The Government has become concerned that television is slipping downmarket, and the Culture Secretary is uneasy at the number of American programmes on Channel 4, and even more so at the titillation on Channel 5. He believes there is an unacceptably wide variation in standards among the ITV regions.
Mr Smith will remind broadcasting leaders of their responsibilities when he add- resses the Royal Television Society's annual convention next week. The convention will be attended by the BBC director-general, Sir John Birt, and his successor, Greg Dyke.

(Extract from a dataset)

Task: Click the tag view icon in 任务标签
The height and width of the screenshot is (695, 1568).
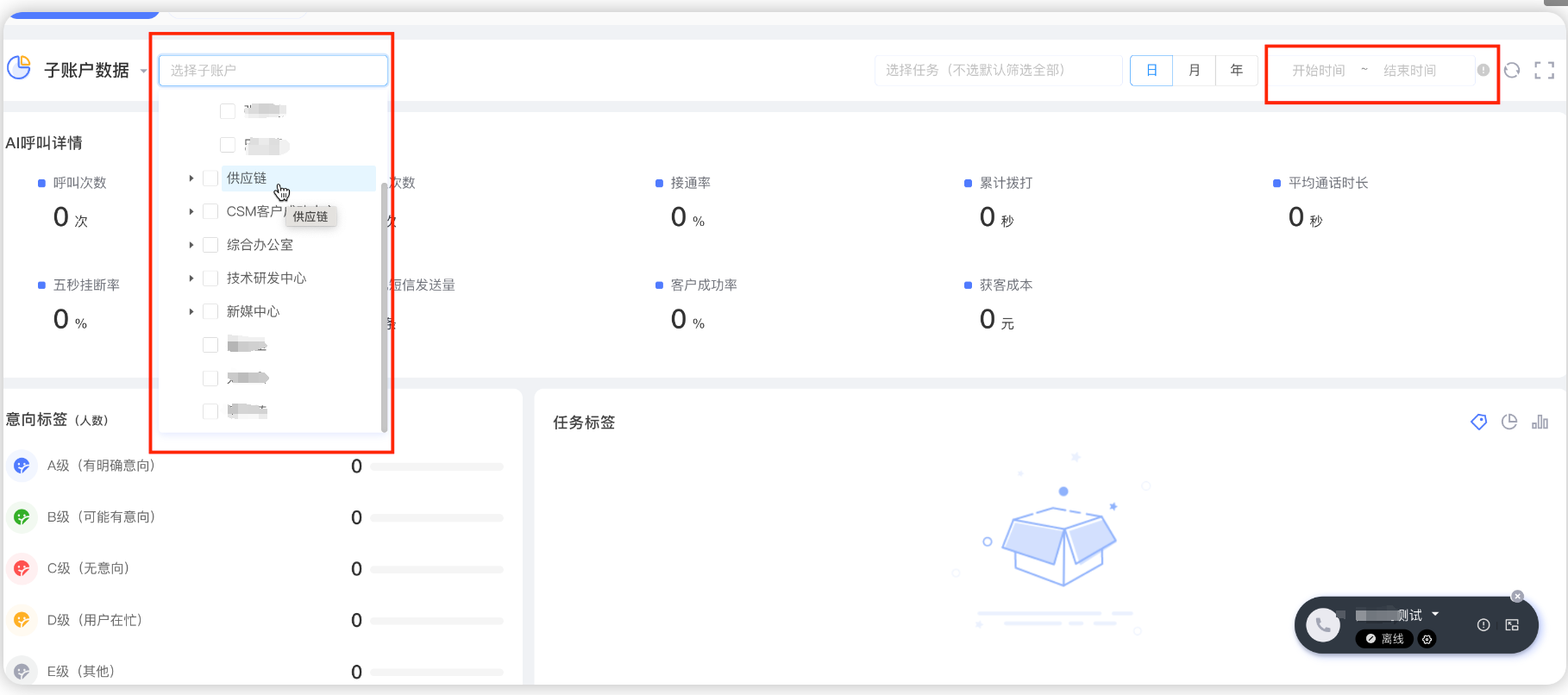Action: click(1478, 422)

Mr Smith's anxieties are shared by the Prime Minister. And Mr Blair has asked to be kept informed on how well the BBC is maintaining standards. But Mr Smith is eager to remind broadcasters that there is also a public service remit, albeit a lesser one, for commercial stations. While he has no direct power over the commercial networks, a statement of intent will give the regulatory body, the Independent Television Commission, greater determination to use sanctions.

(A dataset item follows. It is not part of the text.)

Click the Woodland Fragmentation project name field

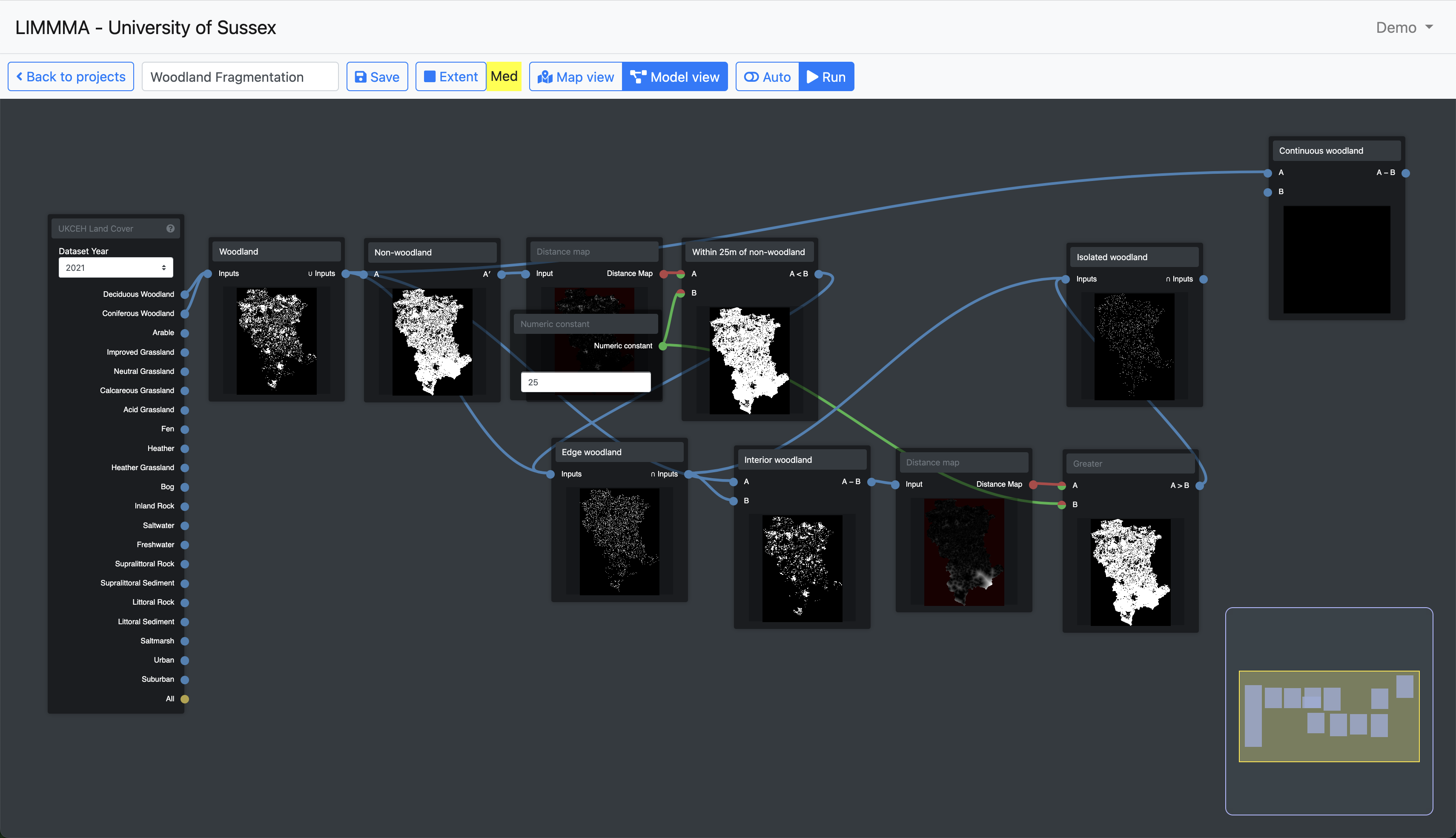pyautogui.click(x=240, y=77)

Mr Smith is understood to have been particularly alarmed by the recent MacTaggart lecture at the Edinburgh Television Festival given by the ITV chairman, Richard Eyre. Mr Eyre suggested there the Reithian days of television having an educational duty were past.
"Public service broadcasting will soon be dead because it relies on regulators who will, in time, no longer be able to do a comprehensive job, because the vast number of sources of broadcast information will be impossible to monitor," he said.

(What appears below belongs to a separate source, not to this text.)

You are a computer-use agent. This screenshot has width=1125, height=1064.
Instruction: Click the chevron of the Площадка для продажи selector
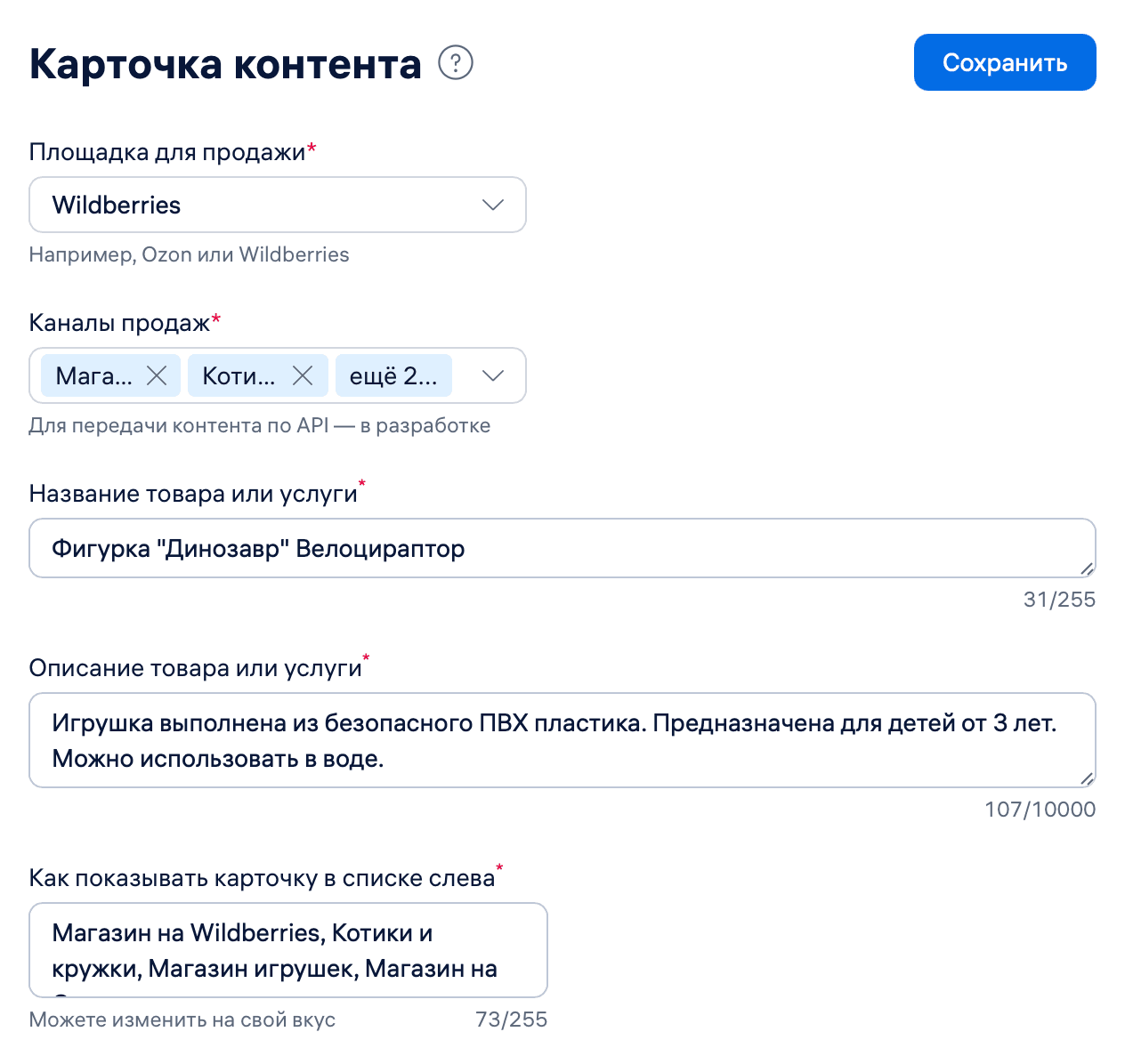[x=492, y=205]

Mr Eyre added that the idea of educating viewers as a public service was one "that belongs to yesterday". He added: "Free school milk doesn't work when the kids go and buy Coca-Cola because it's available, they prefer it and can afford it. Yet this is the foundation of public service broadcasting."
The Culture Secretary will vigorously oppose this view. In forthcoming speeches he will say: "Public service broadcasting is even more important now than it was 20 years ago." Mr Smith will stress the importance of educational programmes on television and, more broadly, the educational purpose of much of broadcasting. He will say the government does not accept that the Reithian approach is dead.
t Mr Smith is considering the Davies Report on BBC funding, which advocates a levy on viewers taking digital television. But sources say he cannot ignore the opposition of the commercial sector against the levy, and is approaching the consultation with an open mind.